** Your objective **
For the data below, transcribe the part that opens with the line containing "The height and" and closes with the line containing "Screen dimensions: 587x859", exactly and with no pictures.

** Data shown **
%%
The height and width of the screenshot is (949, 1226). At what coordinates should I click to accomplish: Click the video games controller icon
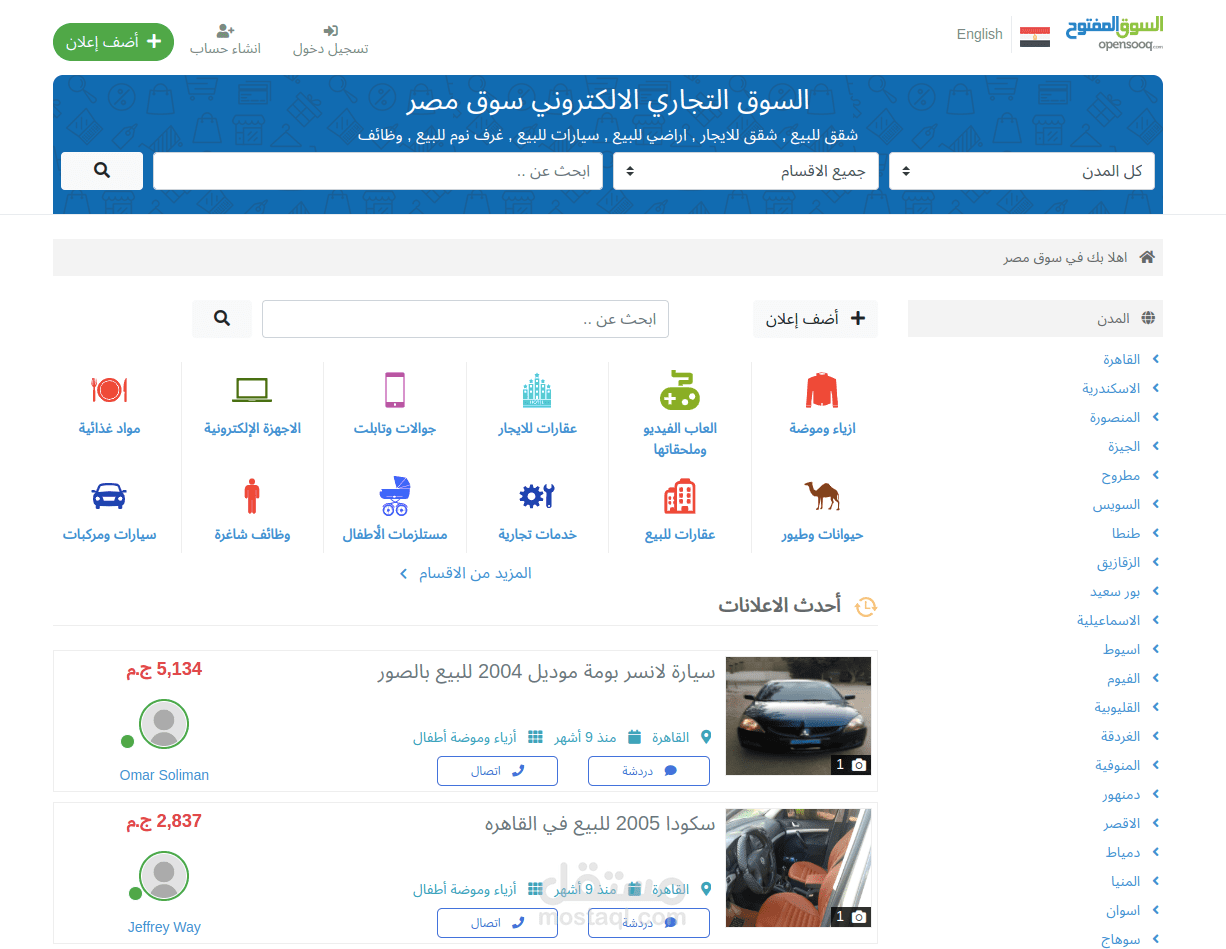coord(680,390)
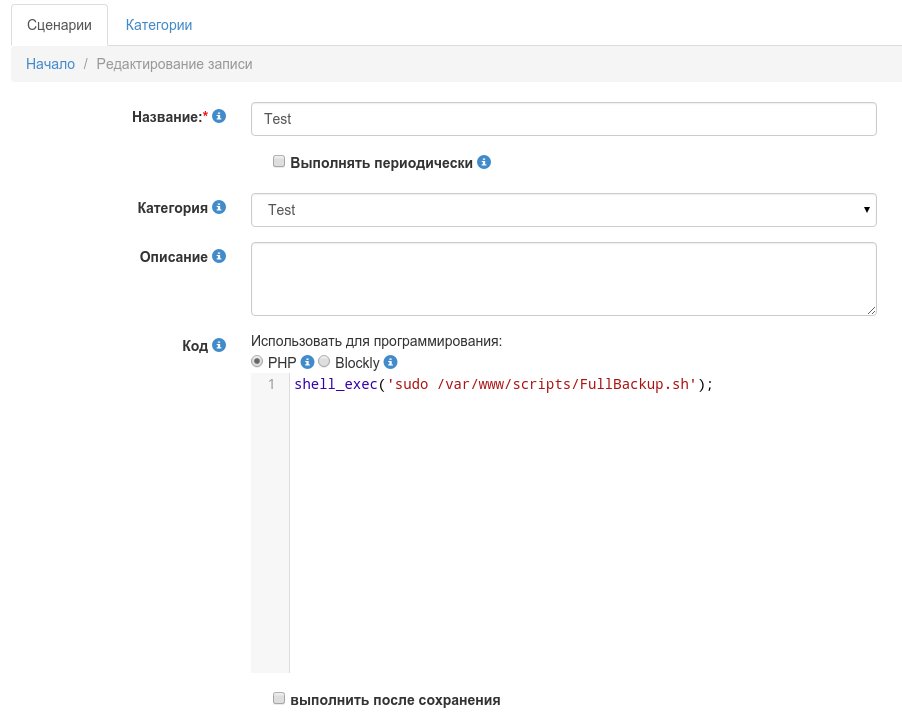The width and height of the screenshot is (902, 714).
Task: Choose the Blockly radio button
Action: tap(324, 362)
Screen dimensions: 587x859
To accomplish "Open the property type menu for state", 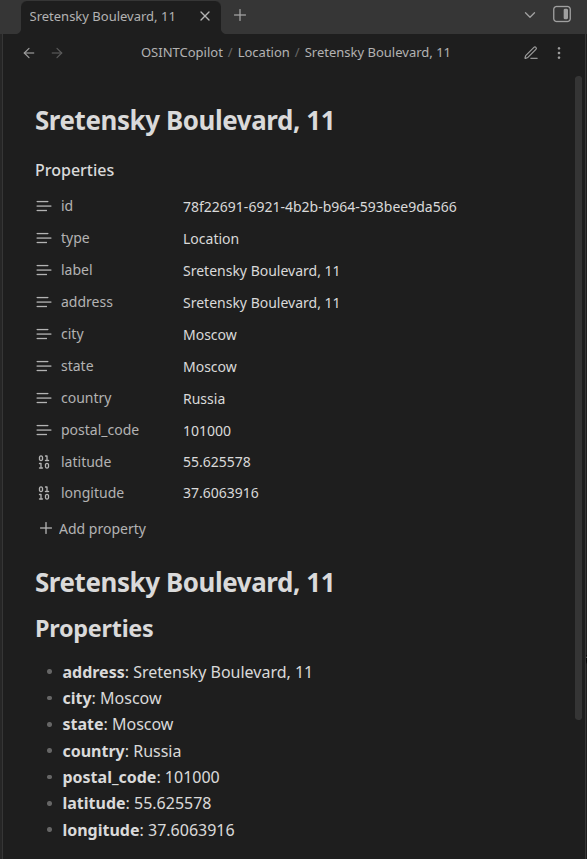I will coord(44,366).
%%
%%
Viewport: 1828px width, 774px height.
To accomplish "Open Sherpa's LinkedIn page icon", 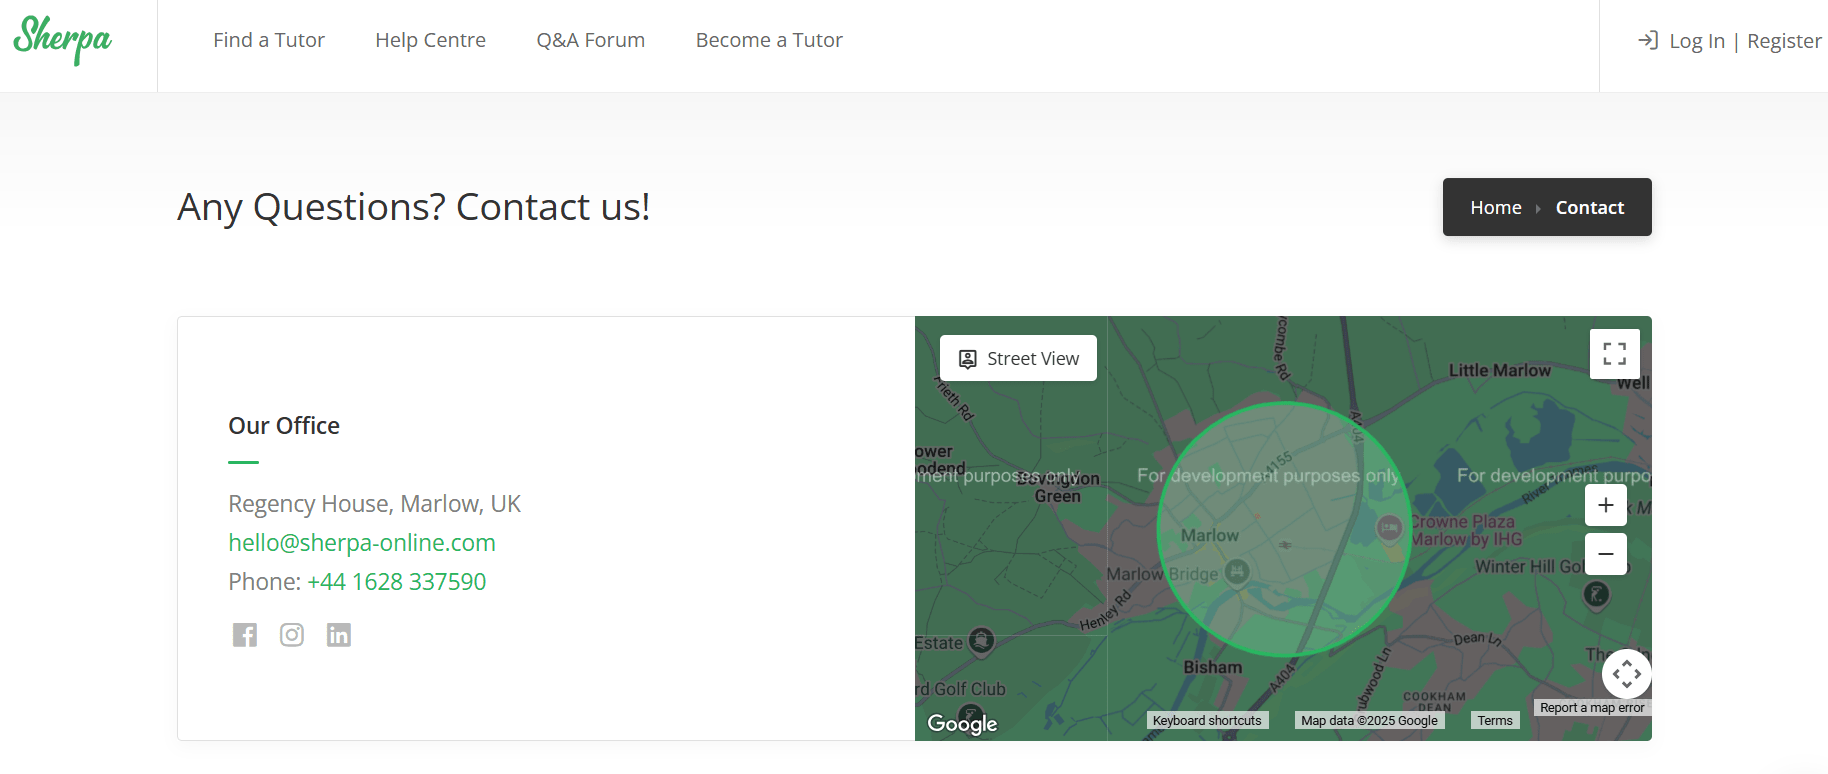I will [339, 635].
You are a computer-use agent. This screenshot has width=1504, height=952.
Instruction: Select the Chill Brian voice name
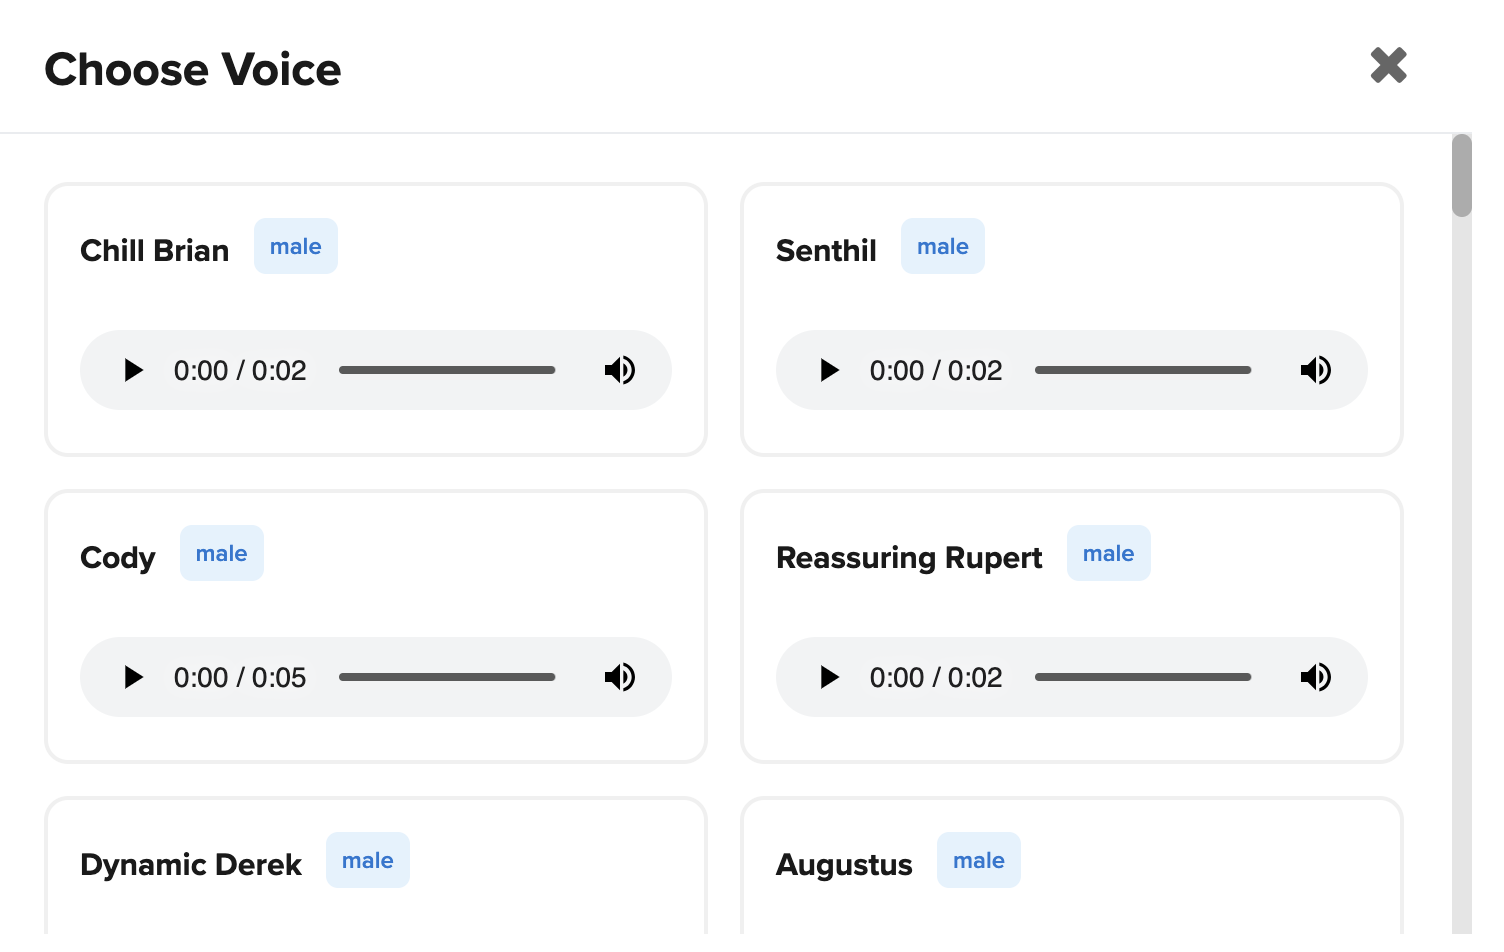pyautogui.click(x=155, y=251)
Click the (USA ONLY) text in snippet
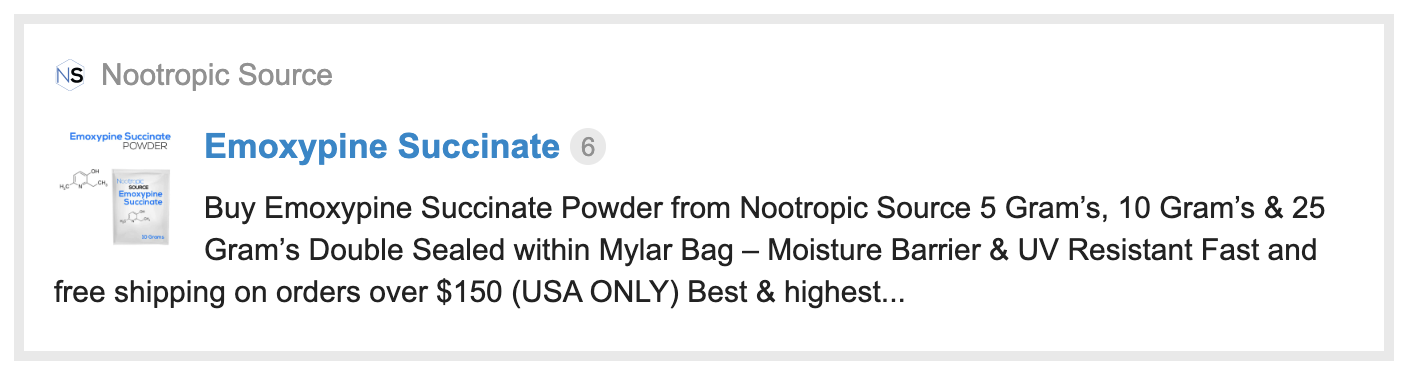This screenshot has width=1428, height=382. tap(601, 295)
%%
** Solution for this problem **
The height and width of the screenshot is (949, 1226). At what coordinates should I click to accomplish: Click the video games controller icon
coord(680,390)
The width and height of the screenshot is (902, 714).
Task: Choose the Blockly radio button
Action: tap(324, 362)
Screen dimensions: 587x859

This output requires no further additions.